A severe fine for non-compliance will generate a lot of news stories and any potential customer researching their options may find those stories and be influenced by them for years to come. The way companies collect and use data is coming under increasing scrutiny as privacy concerns among consumers grow, and that trend is only going to increase. Why take the risk?

Sensible security

With uncertainty about the level of fines that will be imposed, businesses need to invest some time and resources into researching GDPR. When Vanson Bourne surveyed 1,600 organizations, it found that 37% of respondents don’t know whether their organization needs to comply with GDPR, while 28% believe they don’t need to comply at all. Ignorance will not provide any protection from fines.

Compliance is a smart move, not just to avoid fines, but to safeguard your customer data. For the most part, the requirements are formalizing a set of principles that you should already be applying.
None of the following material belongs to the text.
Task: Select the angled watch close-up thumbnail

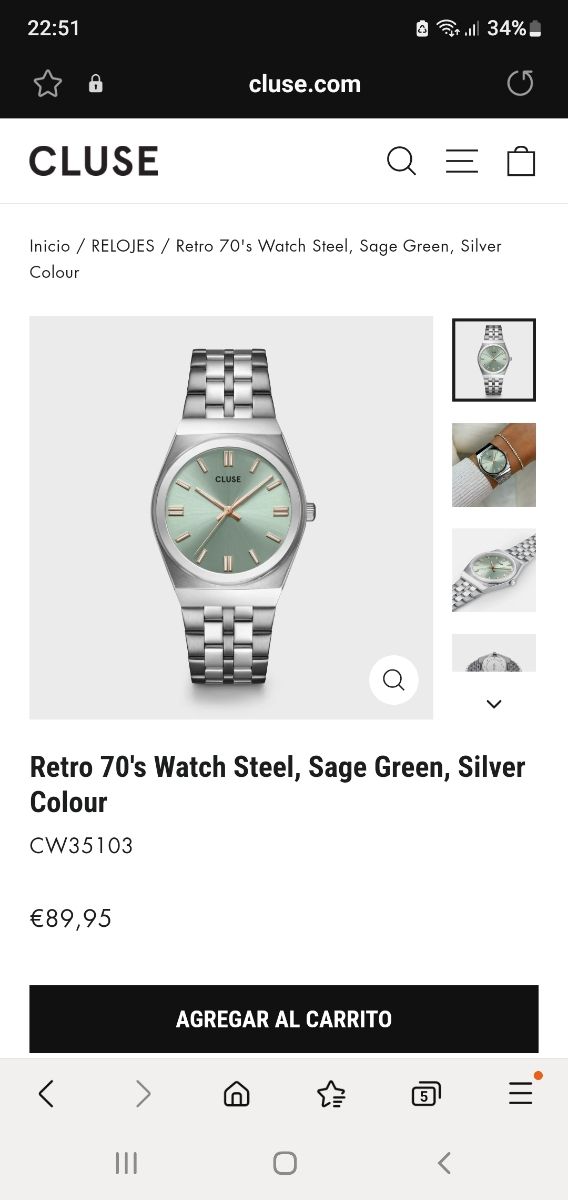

Assess your privacy, hire or appoint a data protection officer, create a data breach plan that includes clear notification within 72 hours, and make sure you know where your data is at all times. Preparing for GDPR compliance is hardly an insurmountable task.

If this prompts companies to review the data they collect and assess whether they need to store it, then that’s a good thing. Too many companies have a data hoarding attitude and it creates unnecessary risk. There’s also no excuse for neglecting to create clear consent forms and privacy policies. Ultimately, companies should not be treating data protection as optional.

We can’t say for sure what non-compliance with GDPR will cost you, but there’s a good chance it will prove more expensive than compliance, and that’s the point.